Set down the records that follow in full and without changes.

◆ DATA FOR THE TASK:
--- START ---
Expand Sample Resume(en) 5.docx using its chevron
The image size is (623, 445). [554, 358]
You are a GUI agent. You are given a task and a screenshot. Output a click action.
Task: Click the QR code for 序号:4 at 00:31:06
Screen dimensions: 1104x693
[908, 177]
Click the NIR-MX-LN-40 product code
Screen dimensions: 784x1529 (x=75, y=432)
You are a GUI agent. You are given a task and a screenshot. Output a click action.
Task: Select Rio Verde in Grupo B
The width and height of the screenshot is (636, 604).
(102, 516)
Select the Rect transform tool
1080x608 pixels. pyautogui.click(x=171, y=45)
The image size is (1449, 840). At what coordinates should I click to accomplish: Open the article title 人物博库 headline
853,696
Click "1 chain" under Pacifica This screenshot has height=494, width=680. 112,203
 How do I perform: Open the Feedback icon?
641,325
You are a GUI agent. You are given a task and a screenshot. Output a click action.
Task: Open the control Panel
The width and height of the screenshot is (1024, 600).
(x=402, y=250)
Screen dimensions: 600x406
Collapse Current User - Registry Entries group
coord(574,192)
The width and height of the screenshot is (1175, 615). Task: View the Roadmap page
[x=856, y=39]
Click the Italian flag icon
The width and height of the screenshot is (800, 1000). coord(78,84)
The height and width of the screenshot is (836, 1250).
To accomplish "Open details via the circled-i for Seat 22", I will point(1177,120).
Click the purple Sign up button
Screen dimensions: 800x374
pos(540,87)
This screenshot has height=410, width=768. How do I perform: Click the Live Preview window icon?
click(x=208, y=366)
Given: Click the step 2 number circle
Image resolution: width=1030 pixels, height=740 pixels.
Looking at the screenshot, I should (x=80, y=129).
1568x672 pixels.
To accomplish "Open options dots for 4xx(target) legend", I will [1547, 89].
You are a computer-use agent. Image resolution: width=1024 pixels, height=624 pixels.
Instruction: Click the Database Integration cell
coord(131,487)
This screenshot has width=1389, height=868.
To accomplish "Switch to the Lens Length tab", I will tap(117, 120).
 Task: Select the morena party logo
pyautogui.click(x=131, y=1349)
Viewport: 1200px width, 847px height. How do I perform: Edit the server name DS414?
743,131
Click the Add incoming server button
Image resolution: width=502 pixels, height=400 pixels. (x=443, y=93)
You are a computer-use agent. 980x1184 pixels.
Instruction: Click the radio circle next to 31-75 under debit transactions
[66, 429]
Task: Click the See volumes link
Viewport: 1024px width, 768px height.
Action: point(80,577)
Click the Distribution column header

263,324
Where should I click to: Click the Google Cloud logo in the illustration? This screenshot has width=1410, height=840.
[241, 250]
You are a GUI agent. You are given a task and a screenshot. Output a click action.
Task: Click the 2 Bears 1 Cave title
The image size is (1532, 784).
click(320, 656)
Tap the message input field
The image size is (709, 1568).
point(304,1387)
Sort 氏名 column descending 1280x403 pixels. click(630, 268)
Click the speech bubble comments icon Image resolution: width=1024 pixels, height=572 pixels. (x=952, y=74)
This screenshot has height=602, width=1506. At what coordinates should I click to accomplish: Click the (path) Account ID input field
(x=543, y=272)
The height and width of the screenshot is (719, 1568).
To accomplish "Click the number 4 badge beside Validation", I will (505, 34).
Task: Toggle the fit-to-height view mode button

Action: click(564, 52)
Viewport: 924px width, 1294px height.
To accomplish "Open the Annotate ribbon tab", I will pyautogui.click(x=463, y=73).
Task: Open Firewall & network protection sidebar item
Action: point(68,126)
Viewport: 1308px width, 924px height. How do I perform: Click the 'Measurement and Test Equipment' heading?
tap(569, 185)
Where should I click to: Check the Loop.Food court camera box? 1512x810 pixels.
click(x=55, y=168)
--- END ---
◆ PROBLEM SOLUTION:
Expand Sample Resume(en) 5.docx using its chevron
The image size is (623, 445). [554, 358]
You are a GUI agent. You are given a task and a screenshot. Output a click action.
Task: Click the QR code for 序号:4 at 00:31:06
Screen dimensions: 1104x693
[908, 177]
Click the NIR-MX-LN-40 product code
Screen dimensions: 784x1529 (x=75, y=432)
You are a GUI agent. You are given a task and a screenshot. Output a click action.
Task: Select Rio Verde in Grupo B
The width and height of the screenshot is (636, 604).
(102, 516)
Select the Rect transform tool
1080x608 pixels. pyautogui.click(x=171, y=45)
The image size is (1449, 840). At what coordinates should I click to accomplish: Open the article title 人物博库 headline
853,696
Click "1 chain" under Pacifica This screenshot has height=494, width=680. 112,203
 How do I perform: Open the Feedback icon?
641,325
You are a GUI agent. You are given a task and a screenshot. Output a click action.
Task: Open the control Panel
The width and height of the screenshot is (1024, 600).
(x=402, y=250)
Screen dimensions: 600x406
Collapse Current User - Registry Entries group
coord(574,192)
The width and height of the screenshot is (1175, 615). Task: View the Roadmap page
[x=856, y=39]
Click the Italian flag icon
The width and height of the screenshot is (800, 1000). coord(78,84)
The height and width of the screenshot is (836, 1250).
To accomplish "Open details via the circled-i for Seat 22", I will point(1177,120).
Click the purple Sign up button
Screen dimensions: 800x374
pos(540,87)
This screenshot has height=410, width=768. How do I perform: Click the Live Preview window icon?
click(x=208, y=366)
Given: Click the step 2 number circle
Image resolution: width=1030 pixels, height=740 pixels.
Looking at the screenshot, I should (x=80, y=129).
1568x672 pixels.
To accomplish "Open options dots for 4xx(target) legend", I will [1547, 89].
You are a computer-use agent. Image resolution: width=1024 pixels, height=624 pixels.
Instruction: Click the Database Integration cell
coord(131,487)
This screenshot has width=1389, height=868.
To accomplish "Switch to the Lens Length tab", I will tap(117, 120).
 Task: Select the morena party logo
pyautogui.click(x=131, y=1349)
Viewport: 1200px width, 847px height. How do I perform: Edit the server name DS414?
743,131
Click the Add incoming server button
Image resolution: width=502 pixels, height=400 pixels. (x=443, y=93)
You are a computer-use agent. 980x1184 pixels.
Instruction: Click the radio circle next to 31-75 under debit transactions
[66, 429]
Task: Click the See volumes link
Viewport: 1024px width, 768px height.
Action: point(80,577)
Click the Distribution column header

263,324
Where should I click to: Click the Google Cloud logo in the illustration? This screenshot has width=1410, height=840.
[241, 250]
You are a GUI agent. You are given a task and a screenshot. Output a click action.
Task: Click the 2 Bears 1 Cave title
The image size is (1532, 784).
click(320, 656)
Tap the message input field
The image size is (709, 1568).
point(304,1387)
Sort 氏名 column descending 1280x403 pixels. click(630, 268)
Click the speech bubble comments icon Image resolution: width=1024 pixels, height=572 pixels. (x=952, y=74)
This screenshot has height=602, width=1506. At what coordinates should I click to accomplish: Click the (path) Account ID input field
(x=543, y=272)
The height and width of the screenshot is (719, 1568).
To accomplish "Click the number 4 badge beside Validation", I will (505, 34).
Task: Toggle the fit-to-height view mode button

Action: click(564, 52)
Viewport: 924px width, 1294px height.
To accomplish "Open the Annotate ribbon tab", I will pyautogui.click(x=463, y=73).
Task: Open Firewall & network protection sidebar item
Action: point(68,126)
Viewport: 1308px width, 924px height. How do I perform: Click the 'Measurement and Test Equipment' heading?
tap(569, 185)
Where should I click to: Check the Loop.Food court camera box? 1512x810 pixels.
click(x=55, y=168)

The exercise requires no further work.